What is required — Copy out each line of the data that contains "Task".

Top of Dataset

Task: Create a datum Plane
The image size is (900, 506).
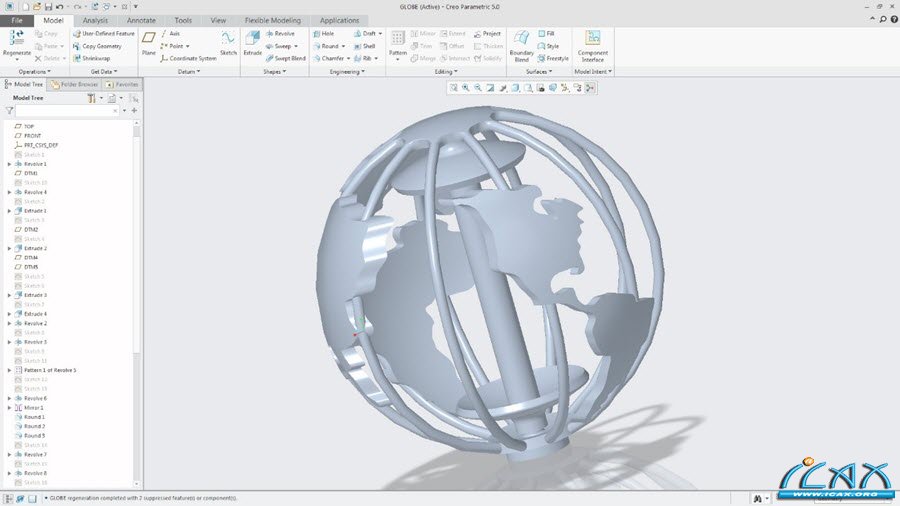Action: point(149,43)
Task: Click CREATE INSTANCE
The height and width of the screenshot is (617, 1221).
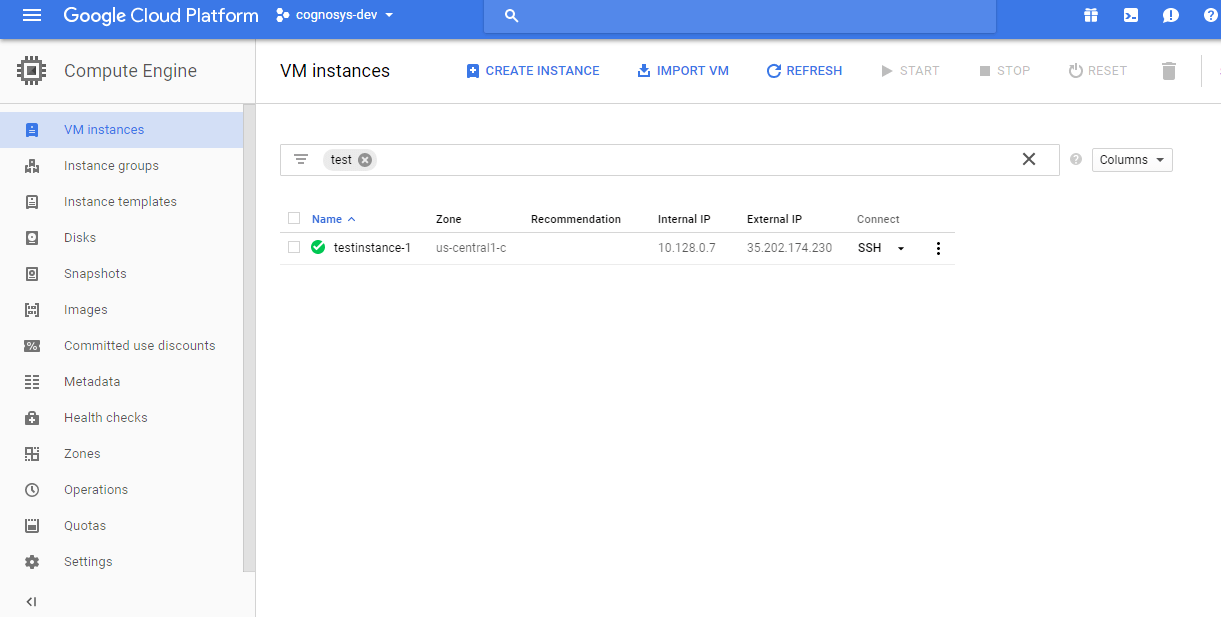Action: pyautogui.click(x=533, y=70)
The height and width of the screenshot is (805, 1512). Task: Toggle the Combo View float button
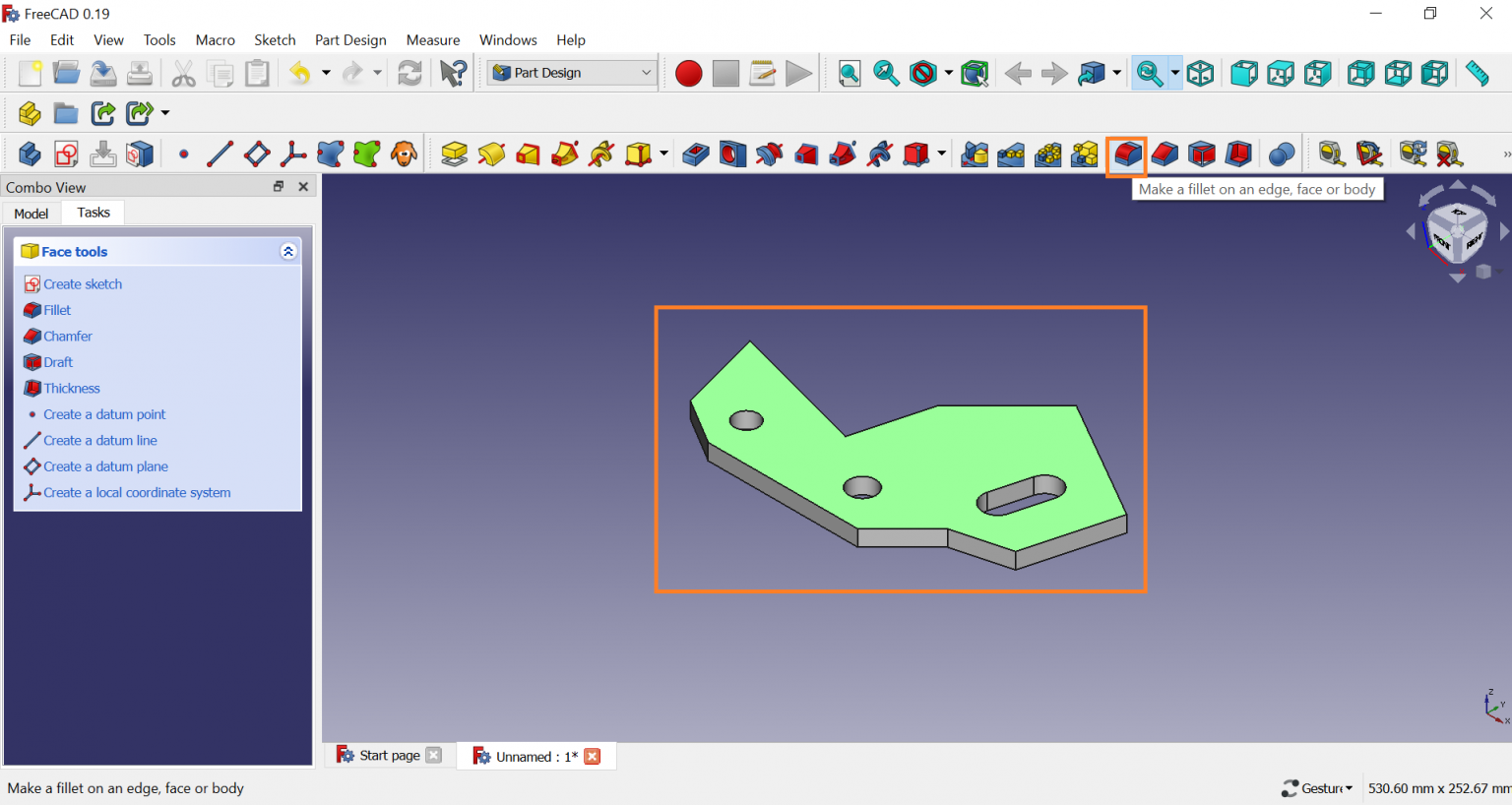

Bottom of Dataset

Exercise response —
Task: Create a datum Plane
Task: Click CREATE INSTANCE
The height and width of the screenshot is (805, 1512). Task: Toggle the Combo View float button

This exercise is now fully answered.